North Korea has complained – most recently at the ASEAN Regional Forum in Singapore last weekend – that its conciliatory gestures are not being reciprocated by the United States. In recent months, Pyongyang has announced a missile and nuclear test moratorium, blown up tunnel entrances at its underground nuclear test side, started dismantling a satellite launch station, as well as handed over sets of apparent US war remains.
While North Korea seeks a phased, reciprocal denuclearization process, the US has stated that UNSC sanctions must remain in place until denuclearization has taken place.
There has, as yet, been no response to Monday’s US-initiated gesture by North Korea.
“The guidelines were issued were announced to clearly organize the relevant procedures such as giving exemptions to humanitarian work in order to smoothly implement humanitarian aid,” a spokesperson at Seoul’s Foreign Ministry told Asia Times.
She noted that aid organizations seeking to assist North Korea faced “some difficulties, even in the process of carrying out humanitarian work, which is exempt from sanctions,” due to the multiplicity of sanctions, and related complexities.
The move may enable a large tranche of South Korean aid to reach the North in the near future.

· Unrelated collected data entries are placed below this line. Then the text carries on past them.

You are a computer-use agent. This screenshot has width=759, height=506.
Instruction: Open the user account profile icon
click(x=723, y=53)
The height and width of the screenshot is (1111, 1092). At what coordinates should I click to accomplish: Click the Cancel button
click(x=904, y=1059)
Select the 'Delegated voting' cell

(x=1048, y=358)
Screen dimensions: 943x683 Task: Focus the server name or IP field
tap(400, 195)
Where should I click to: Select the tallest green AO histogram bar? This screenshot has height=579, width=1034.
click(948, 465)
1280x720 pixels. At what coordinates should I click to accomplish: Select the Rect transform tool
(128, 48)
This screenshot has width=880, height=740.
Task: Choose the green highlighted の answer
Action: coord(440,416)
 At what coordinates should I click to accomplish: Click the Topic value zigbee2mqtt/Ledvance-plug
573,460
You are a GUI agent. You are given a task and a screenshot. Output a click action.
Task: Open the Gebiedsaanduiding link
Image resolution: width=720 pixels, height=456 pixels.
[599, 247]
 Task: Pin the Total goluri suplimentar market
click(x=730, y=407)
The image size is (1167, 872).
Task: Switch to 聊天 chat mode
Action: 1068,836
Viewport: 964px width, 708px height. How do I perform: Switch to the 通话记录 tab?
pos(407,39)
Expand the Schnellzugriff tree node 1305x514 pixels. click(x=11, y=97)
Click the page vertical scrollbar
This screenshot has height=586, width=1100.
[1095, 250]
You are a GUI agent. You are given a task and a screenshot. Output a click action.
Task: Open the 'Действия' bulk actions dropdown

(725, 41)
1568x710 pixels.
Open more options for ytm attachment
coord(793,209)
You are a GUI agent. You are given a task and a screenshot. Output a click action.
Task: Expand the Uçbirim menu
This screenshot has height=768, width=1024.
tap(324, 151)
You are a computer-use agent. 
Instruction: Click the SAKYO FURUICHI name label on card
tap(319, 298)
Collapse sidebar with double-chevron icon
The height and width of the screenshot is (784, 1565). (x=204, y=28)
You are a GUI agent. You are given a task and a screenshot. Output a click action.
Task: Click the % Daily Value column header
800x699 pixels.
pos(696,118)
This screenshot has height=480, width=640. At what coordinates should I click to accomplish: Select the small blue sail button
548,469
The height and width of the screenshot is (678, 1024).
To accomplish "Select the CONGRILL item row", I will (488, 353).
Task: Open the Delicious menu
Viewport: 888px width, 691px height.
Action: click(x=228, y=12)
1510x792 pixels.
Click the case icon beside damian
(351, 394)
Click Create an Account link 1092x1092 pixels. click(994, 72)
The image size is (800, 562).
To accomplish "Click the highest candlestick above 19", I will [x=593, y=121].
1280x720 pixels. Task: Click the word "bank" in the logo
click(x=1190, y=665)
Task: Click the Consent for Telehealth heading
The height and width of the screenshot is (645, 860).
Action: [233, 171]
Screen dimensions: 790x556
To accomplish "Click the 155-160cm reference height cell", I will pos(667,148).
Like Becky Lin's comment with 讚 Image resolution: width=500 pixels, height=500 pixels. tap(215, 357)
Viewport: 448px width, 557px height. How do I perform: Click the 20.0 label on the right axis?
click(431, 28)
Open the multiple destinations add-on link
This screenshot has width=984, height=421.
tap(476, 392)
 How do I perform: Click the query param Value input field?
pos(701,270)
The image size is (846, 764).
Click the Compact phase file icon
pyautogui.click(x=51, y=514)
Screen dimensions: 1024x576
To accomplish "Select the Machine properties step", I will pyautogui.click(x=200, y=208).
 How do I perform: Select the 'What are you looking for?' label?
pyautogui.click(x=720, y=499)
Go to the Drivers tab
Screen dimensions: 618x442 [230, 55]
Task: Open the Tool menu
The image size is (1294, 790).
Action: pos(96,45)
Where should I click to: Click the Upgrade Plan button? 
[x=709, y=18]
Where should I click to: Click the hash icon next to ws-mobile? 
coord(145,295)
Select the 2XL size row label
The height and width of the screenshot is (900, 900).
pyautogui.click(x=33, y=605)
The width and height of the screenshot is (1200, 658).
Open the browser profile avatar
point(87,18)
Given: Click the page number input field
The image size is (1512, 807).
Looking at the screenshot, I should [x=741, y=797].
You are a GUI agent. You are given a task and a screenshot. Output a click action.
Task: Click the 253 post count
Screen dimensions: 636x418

Last year, the government earmarked US$8 million to purchase aid, such as food products and vaccines, but amid security tensions, was unable to deliver it, an unnamed South Korean official told South Korea’s Yonhap news agency.
“The provision of $8 million is what our government has promised,” the official told Yonhap. “It’s expected to pick up speed going forward.”
While Washington concentrates on denuclearization, Seoul has been pressing ahead with a variety of inter-Korean activities, such as cultural and sport exchanges and military talks, as it seeks to upgrade détente on the peninsula.
Half population is malnourished
Starvation is no longer considered a major risk in North Korea, but almost half the population suffers from malnutrition to some degree, according to the UN.
The nation also suffers from a shortage of medicine and medical technologies.
Moreover, the current heatwave is having an impact on North Korean crops, and in a country that suffers from sanctioned power imports, air conditioning is a luxury few can enjoy, exacerbating the scorching temperatures, South Korean TV news programs have reported.